I felt that way, and it was some time after I started looking at gay porn before I realized that I wanted to do more than fantasize about doing things with guys. That was my transition from the straight curious phase to the bisexual phase.
What people should know about bisexuals is...
We are indeed capable of having real, strong, lasting relationships with a member of either sex, some of us are more likely to have those relationships with one sex than the other, but either is possible. Even if we are in a relationship with a person of one sex, we will still be attracted to people of the other sex, too. We won't necessarily go out and fool around, but we will get the urges and we will sometimes get aroused by the other sex.
Example 1: A bi guy is dating a woman. The relationship gets serious, they fall in love with each other and start having sex. The guy isn't just going to get over his attraction to guys, he's still going to look at them, maybe jerk off to guys in porn when he's not getting sex, but (if he's a decent guy) he won't go out looking for a guy to fool around with.
Example 2: A bi guy is dating a guy.
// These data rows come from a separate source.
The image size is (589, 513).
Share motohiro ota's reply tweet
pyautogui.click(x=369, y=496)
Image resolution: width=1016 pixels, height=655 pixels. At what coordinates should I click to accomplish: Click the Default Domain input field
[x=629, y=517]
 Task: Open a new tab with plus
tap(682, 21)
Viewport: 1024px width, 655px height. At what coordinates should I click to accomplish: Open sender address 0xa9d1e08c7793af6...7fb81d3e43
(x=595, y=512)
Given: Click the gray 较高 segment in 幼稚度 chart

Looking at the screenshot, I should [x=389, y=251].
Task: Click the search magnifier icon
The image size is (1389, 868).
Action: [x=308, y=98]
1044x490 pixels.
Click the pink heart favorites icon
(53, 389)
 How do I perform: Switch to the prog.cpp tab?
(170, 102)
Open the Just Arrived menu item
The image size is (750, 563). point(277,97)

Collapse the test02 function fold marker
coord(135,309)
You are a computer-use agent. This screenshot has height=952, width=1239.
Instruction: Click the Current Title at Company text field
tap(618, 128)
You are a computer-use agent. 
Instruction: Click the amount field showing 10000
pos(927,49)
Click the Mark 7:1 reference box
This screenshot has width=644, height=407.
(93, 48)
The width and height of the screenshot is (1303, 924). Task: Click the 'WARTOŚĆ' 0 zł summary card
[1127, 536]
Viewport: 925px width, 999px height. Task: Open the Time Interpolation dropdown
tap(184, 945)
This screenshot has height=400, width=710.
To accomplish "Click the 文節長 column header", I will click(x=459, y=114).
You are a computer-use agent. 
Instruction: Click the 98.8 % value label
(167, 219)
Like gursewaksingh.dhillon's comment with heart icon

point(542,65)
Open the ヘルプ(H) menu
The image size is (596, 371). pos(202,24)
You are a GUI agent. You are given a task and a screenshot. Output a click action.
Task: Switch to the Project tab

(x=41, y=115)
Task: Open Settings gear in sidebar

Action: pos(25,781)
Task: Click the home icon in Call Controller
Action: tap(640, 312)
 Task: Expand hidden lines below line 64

Same situation, just with the other sex... relationship gets serious, fall in love, sex. The guy won't be magically not attracted to women, it will still be there, he just won't act on the impulses and go out to get frisky with a lady.
There is also a third scenario, the casual scenario. Also could be called the "friends with benefits" option.
Example 3: A bi guy isn't currently in a relationship, but he has both guy and girl friends that have fooled around with him before and are willing to do it again. Depending on his mood he will pick to go with either one of the guy friends or the girl friends. And just because he has sex with, say, a girl one night doesn't mean he won't go out the next night and have sex with a guy.
Note that this is for more centered guys, who are around 50/50 liking guys and girls. That brings up another point.
What people should know about bisexuals is...
Many of us are attracted more to one sex than the other, but we are still attracted to and will do things with both. It's not 50/50, just like straight guys aren't necessarily 100% attracted to just girls and gay guys aren't necessarily 100% attracted to just guys. The same could be said for women. It's also not a switch we can flip, to say "Oh, I'm on the gay side today." Our mood determines which sex we'd rather be with at any given time and there's nothing we can do to change our feelings at that moment.
Well, I hope this all makes sense. Just a window into my life as a guy who has finally opened up to his bisexuality.